Though delicate in its handling of Tipton’s life, when it comes to the media phenomenon that surrounded his passing, the film is urgent and fiery. Some of the targets are low-hanging fruit, such as the tabloid talk show hosts who gawked at Tipton with hit pieces masquerading as “human interest” stories, like Geraldo Rivera or Sally Jesse Raphael. Even Oprah Winfrey covered the topic, bringing on some of Tipton’s surviving family, including one of his ex-wives. Both they and their audiences had pretty much the same reaction of hostility and bafflement. Tipton was seen as a freak with a secret that made a fool of his partners and children, who all must have been stupid and somehow freakish themselves to have “fallen” for his “act.”  Even the more sympathetic takes ventured into uncomfortable trans-erasing interpretations, with suggestions that Tipton was simply a butch lesbian or a cis woman in some modern Yentl situation who posed as a man to get ahead in jazz (despite the fact that he didn’t relinquish his male identity after retiring).

Poster for No Ordinary Man

The person who takes the most on the chin is Diane Middlebrook, who published a biography of Tipton in 1998 titled Suits Me: The Double Life of Billy Tipton. Stryker notes how at the time, there was guardedness in the trans community around an outsider writing about such a major figure, but since Middlebrook was such a highly regarded biographer, there was also hope that it could have some positive impact. This turned out not to be the case. While Suits Me received notice from the LGBTQ community, getting nominated for a Lambda Literary Award, it has since been widely disregarded by the trans community. In No Ordinary Man, it comes under fire for the muddled way Middlebrook writes about her subject, evident in everything from her inconsistent use of pronouns to her basic lack of understanding of what trans people even are. Unlike Donna Minkowitz, who would ultimately retract and apologize for how she similarly botched the story of the late Brandon Teena (notably, she has a special thanks credit in No Ordinary Man), it does not appear Middlebrook ever felt contrition or engaged with criticism from the trans community before her death in 2007.
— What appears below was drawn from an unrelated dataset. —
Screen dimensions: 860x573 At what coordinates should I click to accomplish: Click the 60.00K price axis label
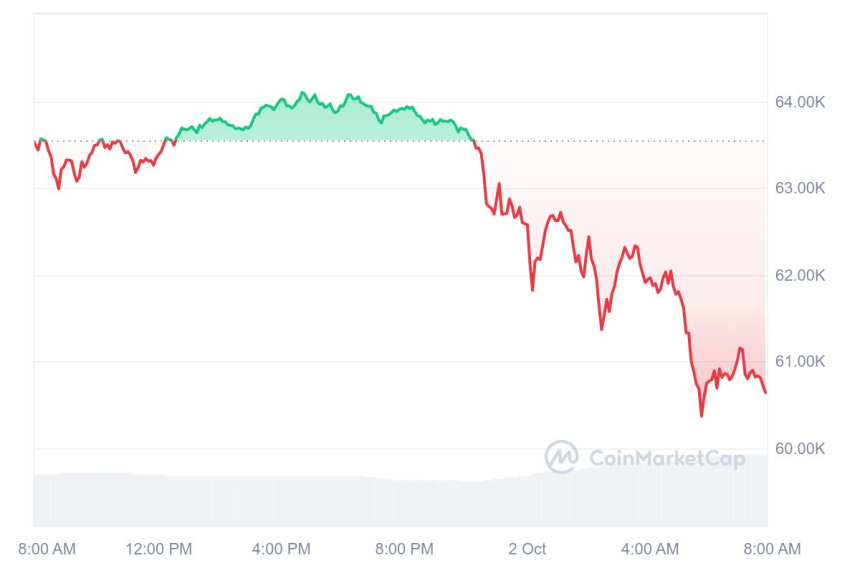[799, 448]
The film is healthily dubious about the progress that’s been made in trans representation and public discourse, taking into account the persistent struggles to be heard and seen, the carefully considered negotiations of being out or being able to just pass, and how visibility can be a double-edged sword. That’s to say nothing of combating the circular logic from the cisheteronormative mainstream, which treats trans people as a recent phenomenon rather than something with a deep historical foundation.

From No Ordinary Man

There is also the fact that even years after Tipton’s life was rendered a sideshow, the media still has the impulse to not see somebody in his circumstance as a trans man. They are“enigmas”at best, confused or self-loathing women at worst. As recently as 2019, the Washington Post paid tribute to American Civil War soldier Albert Cashier, who lived as a man up until his death, in a piece for Women’s History Month. The Post only backtracked after a backlash. There are still multiple books and articles about the life of James Barry, a famous surgeon who lived as a man, that cannot help but posit him as a woman who simply wanted to practice medicine. In 2014, musician Nellie McKay’s debuted a revue called A Girl Named Bill: The Life and Times of Billy Tipton, wherein she sang songs as Tipton in both women’s and men’s clothes. She continued to perform the act as recently as 2017. The New York Times erroneously referred to Tipton as a “drag king” in the headline of its review of the show. Watching the imagined Billy Tipton biopic unfold in No Ordinary Man, it’s devastating to remember how trans filmmaker Silas Howard pitched a movie about Tipton to HBO that never went into development, and that he struggled to even get the executives to understand Tipton as a “he.”

Even now, the world’s perception of trans masculinity remains limited and obscured — often deliberately. While No Ordinary Man cannot undo the harm done to Tipton’s name, it is a long-overdue tribute to Tipton which can perhaps make people rethink how they see trans masculinity.

No Ordinary Man is currently playing various film festivals.